* Your objective
Output exactly the lines from the one with "Screen dimensions: 600x363" through the last line of the data below, both included, and nothing more.

Collected data entries
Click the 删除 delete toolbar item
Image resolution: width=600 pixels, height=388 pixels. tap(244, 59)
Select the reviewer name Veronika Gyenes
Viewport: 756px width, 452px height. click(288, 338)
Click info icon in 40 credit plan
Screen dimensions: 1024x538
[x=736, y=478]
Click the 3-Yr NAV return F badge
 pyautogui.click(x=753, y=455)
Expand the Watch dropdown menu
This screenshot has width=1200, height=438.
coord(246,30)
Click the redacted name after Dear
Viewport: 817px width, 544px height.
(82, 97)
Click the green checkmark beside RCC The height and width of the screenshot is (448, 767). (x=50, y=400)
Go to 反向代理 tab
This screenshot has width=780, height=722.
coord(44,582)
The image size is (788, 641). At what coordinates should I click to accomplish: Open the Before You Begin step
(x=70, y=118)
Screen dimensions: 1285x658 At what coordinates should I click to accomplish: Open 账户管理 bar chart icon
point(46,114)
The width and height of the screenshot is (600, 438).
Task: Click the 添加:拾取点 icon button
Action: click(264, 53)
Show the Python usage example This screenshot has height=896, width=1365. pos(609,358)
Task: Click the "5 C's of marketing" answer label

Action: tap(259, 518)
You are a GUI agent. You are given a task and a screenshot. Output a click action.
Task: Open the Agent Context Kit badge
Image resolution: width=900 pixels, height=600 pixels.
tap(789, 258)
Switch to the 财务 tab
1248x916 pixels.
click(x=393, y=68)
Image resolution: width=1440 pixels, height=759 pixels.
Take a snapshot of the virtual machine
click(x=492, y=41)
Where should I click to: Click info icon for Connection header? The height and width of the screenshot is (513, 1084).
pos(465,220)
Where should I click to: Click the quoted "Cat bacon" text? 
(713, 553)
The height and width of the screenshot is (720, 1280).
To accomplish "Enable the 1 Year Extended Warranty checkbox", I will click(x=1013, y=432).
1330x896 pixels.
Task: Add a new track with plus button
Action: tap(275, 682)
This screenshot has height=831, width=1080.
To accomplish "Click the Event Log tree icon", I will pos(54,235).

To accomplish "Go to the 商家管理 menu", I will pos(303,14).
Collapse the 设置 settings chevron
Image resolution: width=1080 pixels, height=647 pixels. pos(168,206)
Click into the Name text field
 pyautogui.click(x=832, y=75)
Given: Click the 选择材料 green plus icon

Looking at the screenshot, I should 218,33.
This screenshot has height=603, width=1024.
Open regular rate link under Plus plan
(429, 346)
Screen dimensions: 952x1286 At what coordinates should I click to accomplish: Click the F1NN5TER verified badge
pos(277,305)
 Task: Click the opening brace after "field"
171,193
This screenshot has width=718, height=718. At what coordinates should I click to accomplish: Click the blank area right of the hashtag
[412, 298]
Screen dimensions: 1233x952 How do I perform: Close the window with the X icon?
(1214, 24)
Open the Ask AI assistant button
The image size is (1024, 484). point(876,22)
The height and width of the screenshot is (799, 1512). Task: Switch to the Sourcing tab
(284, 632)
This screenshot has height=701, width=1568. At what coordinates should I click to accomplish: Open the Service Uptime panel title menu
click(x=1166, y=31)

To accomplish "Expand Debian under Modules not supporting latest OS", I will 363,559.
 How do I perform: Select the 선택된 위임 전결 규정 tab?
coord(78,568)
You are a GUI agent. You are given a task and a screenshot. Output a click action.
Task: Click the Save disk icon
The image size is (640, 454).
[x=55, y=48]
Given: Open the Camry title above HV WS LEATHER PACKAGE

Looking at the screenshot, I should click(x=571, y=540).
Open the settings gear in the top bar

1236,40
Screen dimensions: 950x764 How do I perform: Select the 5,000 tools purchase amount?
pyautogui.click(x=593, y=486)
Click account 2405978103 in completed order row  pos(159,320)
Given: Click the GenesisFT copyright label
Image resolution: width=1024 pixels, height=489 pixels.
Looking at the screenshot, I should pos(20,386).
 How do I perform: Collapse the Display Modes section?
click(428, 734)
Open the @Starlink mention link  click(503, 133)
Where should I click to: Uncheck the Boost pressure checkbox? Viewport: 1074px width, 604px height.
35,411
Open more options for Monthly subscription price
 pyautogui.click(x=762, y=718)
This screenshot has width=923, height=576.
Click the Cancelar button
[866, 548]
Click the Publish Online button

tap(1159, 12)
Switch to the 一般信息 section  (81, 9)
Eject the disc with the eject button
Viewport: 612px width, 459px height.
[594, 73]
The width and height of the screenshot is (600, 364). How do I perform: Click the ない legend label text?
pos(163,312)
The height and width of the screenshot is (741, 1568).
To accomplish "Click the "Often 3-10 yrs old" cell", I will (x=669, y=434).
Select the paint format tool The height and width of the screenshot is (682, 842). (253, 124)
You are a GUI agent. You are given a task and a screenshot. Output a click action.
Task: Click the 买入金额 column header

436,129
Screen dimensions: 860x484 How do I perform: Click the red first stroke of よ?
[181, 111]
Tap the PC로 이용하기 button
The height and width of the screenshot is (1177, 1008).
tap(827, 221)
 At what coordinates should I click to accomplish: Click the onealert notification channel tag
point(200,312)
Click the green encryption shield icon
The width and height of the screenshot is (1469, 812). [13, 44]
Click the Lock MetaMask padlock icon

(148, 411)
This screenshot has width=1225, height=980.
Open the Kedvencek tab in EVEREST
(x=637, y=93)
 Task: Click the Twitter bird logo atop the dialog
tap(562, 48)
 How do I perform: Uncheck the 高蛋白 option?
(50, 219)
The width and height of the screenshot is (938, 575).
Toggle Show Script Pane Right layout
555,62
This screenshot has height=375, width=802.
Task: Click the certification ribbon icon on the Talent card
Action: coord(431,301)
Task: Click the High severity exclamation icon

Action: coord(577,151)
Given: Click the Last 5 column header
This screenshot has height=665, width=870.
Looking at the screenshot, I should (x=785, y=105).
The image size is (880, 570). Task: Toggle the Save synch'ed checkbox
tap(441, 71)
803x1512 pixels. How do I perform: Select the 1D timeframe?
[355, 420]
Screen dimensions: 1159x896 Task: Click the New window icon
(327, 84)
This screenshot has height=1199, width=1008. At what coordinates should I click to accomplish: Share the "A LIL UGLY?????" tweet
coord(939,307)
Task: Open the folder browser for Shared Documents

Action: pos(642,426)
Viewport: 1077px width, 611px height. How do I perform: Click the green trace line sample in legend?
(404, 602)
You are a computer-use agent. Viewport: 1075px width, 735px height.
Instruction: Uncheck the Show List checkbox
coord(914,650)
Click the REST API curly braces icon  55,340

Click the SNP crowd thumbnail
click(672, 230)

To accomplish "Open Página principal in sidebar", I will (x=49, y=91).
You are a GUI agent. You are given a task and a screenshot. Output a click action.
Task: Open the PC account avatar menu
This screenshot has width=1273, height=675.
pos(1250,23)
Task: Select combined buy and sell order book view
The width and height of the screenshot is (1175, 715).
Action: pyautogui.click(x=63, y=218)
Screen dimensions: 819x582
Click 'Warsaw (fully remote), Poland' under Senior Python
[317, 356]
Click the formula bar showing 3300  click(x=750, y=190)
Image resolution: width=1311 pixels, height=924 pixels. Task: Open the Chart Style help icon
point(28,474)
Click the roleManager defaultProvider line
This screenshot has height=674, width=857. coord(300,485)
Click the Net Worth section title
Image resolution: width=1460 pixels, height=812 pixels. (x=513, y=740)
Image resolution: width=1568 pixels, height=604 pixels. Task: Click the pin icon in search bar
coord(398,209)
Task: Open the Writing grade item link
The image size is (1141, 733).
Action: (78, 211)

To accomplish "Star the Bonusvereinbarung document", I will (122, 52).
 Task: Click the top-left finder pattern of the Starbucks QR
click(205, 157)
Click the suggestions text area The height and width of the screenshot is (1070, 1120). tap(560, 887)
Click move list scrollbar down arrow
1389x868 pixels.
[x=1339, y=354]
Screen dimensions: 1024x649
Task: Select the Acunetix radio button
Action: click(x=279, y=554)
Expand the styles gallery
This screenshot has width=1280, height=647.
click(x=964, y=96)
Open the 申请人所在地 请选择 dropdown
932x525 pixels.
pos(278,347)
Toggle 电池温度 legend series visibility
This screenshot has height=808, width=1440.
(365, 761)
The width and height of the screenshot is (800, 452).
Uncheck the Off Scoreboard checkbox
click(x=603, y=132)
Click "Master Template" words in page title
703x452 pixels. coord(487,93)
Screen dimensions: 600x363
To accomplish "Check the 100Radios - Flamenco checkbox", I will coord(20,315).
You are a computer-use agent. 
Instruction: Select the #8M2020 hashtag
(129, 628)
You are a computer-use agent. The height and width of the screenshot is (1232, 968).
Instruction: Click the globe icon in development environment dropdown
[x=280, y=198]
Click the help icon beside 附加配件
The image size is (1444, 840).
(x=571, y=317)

* Answer
Screen dimensions: 600x363
To accomplish "Check the 100Radios - Flamenco checkbox", I will coord(20,315).
You are a computer-use agent. 
Instruction: Select the #8M2020 hashtag
(129, 628)
You are a computer-use agent. The height and width of the screenshot is (1232, 968).
Instruction: Click the globe icon in development environment dropdown
[x=280, y=198]
Click the help icon beside 附加配件
The image size is (1444, 840).
(x=571, y=317)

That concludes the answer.